Building upon my post from last week, I was reminded of an important lesson I learned on influence that’s served me my whole life.

My dad taught me many lessons growing up, and one that stands out as relevant to lead generation went something like this: He said, “Choose your friends carefully because we become like the people we spend most of our time with, and [like it or not] we’re judged by the company we keep.”

He didn’t know it the time, but he explained how the halo effect works. In this post I’m going to explain how it applies to lead generation.

The halo effect works like this: By helping thought leaders and subject matter experts build their platform and influence, you will also build your influence and platform.

This MarketingSherpa case study, “How to Impress Conservative Fortune 100 Business Prospects by Allying With Academia,” demonstrates the practical application of the halo effect. It explains how Steelwedge, “a previously little-known software company became a trusted and admired brand in a couple of short years” and got the attention of Fortune 100 companies.
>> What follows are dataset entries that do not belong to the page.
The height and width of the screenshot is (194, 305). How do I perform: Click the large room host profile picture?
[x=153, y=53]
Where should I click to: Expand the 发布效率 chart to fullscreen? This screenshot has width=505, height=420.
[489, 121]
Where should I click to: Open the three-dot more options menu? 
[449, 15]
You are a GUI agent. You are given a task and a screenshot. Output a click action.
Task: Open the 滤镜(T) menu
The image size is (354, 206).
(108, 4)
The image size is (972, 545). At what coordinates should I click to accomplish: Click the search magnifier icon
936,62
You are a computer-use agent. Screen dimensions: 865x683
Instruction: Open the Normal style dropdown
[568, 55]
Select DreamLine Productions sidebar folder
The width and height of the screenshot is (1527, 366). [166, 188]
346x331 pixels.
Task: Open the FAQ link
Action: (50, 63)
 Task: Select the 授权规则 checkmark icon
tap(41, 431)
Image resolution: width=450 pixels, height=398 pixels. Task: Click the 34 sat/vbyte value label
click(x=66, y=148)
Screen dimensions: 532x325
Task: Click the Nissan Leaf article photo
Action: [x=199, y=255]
How? They built alliances with nuts-and-bolts professors in America’s heartland.

How do you get on the radar of thought leaders and industry experts? The following images shows how conversations, and in turn alliances, progress.

You’ll notice it’s a series of touches over time:

Example

 

This idea is already in the lead generation playbooks for most large consulting firms. We see the halo effect demonstrated in places like the Harvard Business Review, where it’s quite common to see business executives collaborate on papers with a professor or sponsor research projects.

These experts can become a source of speakers and webinar presenters. You may want to co-market an event and share the attendees list. There are also opportunities to post articles and materials by these experts on your website or as links in an e-newsletter. The ultimate objective is to have some of their credibility to rub off on you.

One way to start relationships with professors is to find those that have their own consulting practices. Think about how you help build their practice, and they may be more inclined to help you.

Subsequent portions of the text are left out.